Fruktose begünstigt Fettleibigkeit
Da die Forscher ein fruktosebedingtes Wachstum des Dünndarms als sehr wahrscheinlich einschätzten, analysierten sie das Gewebe der Versuchstiere mit dem Mikroskop. Als die Spezialisten eine Abänderung der Darmzotten bemerkten, wollten sie herausfinden, ob sich diese Veränderung auch auf die Funktionsweise der Zotten auswirkt. Somit teilten sie die Tiere in drei Gruppen ein: Während eine Gruppe normale fettarme Nahrungsmittel erhielt, wurde die zweite Gruppe einer fettreichen Ernährung ausgesetzt. Die Mäuse der dritten Gruppe ernährten sich von fettreichem Futter mit Fruktosezusatz. Bei der Evaluierung der Daten stellte sich heraus, dass die Tiere der dritten Versuchsgruppe nicht nur längere Zotten entwickelten, sondern darüber hinaus auch bedeutend mehr an Gewicht zunahmen als jene Mäuse, welche fettreiche Nahrung ohne Fruktose verzehrten.
Fruktosemetabolit als wichtiger Faktor entlarvt
Die Experten beschlossen diesen Stoffwechselveränderungen auf den Grund zu gehen. Nähere Untersuchungen offenbarten, dass sich ein bestimmter Fruktosemetabolit, das sogenannte Fruktose-1-Phosphat, in großen Mengen ansammelte. Dieser Metabolit trägt dazu bei den Stoffwechsel stets mit ausreichend Fruktose zu versorgen. Die Forscher konnten feststellen, dass das Phosphat mit einem gewissen Enzym namens Pyruvatkinase in Verbindung tritt, welches für den Glukoseabbau zuständig ist. Den Medizinern zufolge sei die Vergrößerung der Zotten auf die Interaktion zwischen diesen beiden Stoffen zurückzuführen. Sobald der Austausch nämlich durch die Entfernung des Pyruvatkinase-Enzyms unterbunden wurde, nahm Fruchtzucker keinen Einfluss mehr auf die Zottenlänge. Fruktose-1-Phosphat sei laut den Fachleuten keinesfalls ungefährlich: Frühere Forschungen belegten bereits, dass dieser Fruktosemetabolit zum Tumorwachstum im Darm beiträgt.

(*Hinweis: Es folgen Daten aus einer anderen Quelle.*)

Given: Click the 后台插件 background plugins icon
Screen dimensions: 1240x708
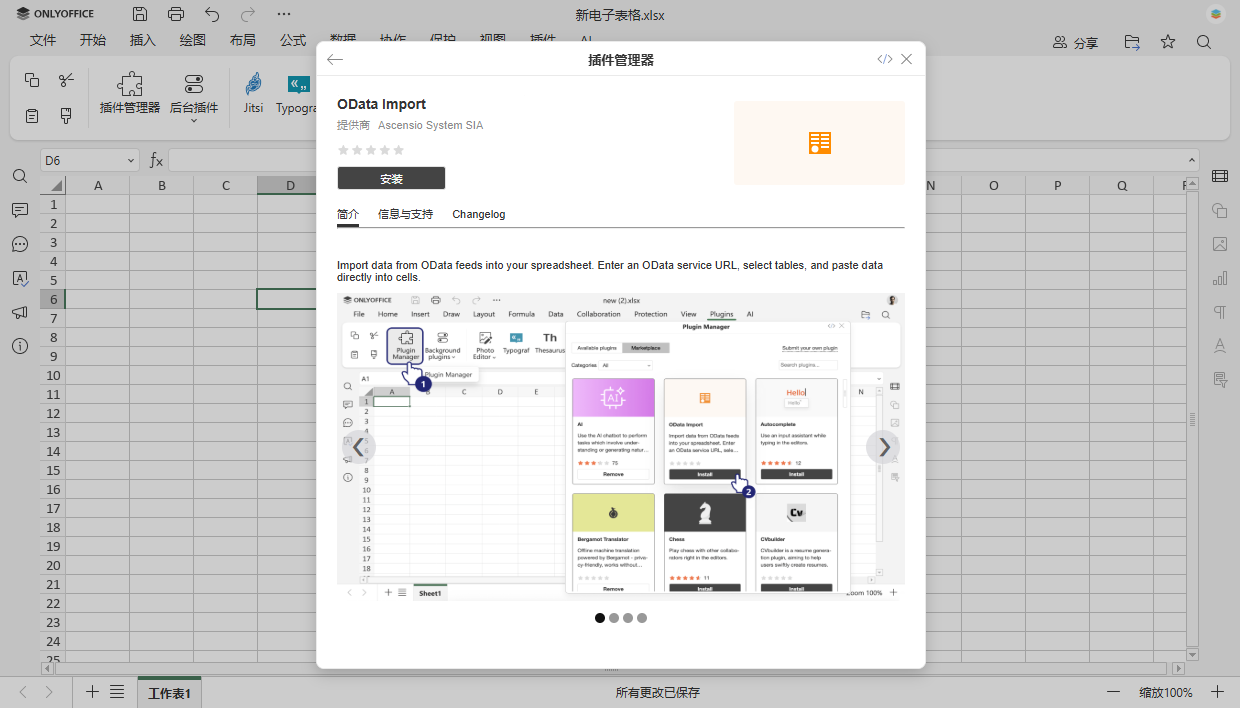Looking at the screenshot, I should click(193, 95).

Phänomen evolutionär bedingt
Der Studienautor Samuel R. Taylor versucht dieses Stoffwechsel-Phänomen aus evolutionärer Sicht zu erklären: „Bei Säugetieren, insbesondere bei winterschlafenden Säugetieren in gemäßigten Klimazonen, ist Fruktose in den Herbstmonaten, wenn die Früchte reif sind, sehr gut verfügbar. Der Verzehr von viel Fruchtzucker kann diesen Tieren helfen, mehr Nährstoffe zu absorbieren und in Fett umzuwandeln, welches sie brauchen, um den Winter zu überstehen.“
Kein kompletter Verzicht erforderlich
Trotz der potenziell gesundheitsschädlichen Auswirkungen von Fruktose sei es laut dem Mediziner nicht notwendig, den Einfachzucker vollständig vom Speiseplan zu streichen. Solange sich der Konsum in Grenzen hält, sei Fruchtzucker nicht dazu fähig, seine schädliche Wirkung zu entfalten. Als nächsten Schritt plant das Forschungsteam im Rahmen weiterer Experimente gezielt gegen die Zottenvergrößerung und die daraus entstehenden Fettansammlungen vorzugehen. Falls dies gelingt, hätten Mediziner möglicherweise auch die Möglichkeit, fruktosebedingte Tumore effektiver zu therapieren. Bevor die nächsten Forschungsprojekte jedoch in die Tat umgesetzt werden, müssen die Experten zunächst überprüfen, ob sich die gewonnenen Erkenntnisse auf den Menschen anwenden lassen.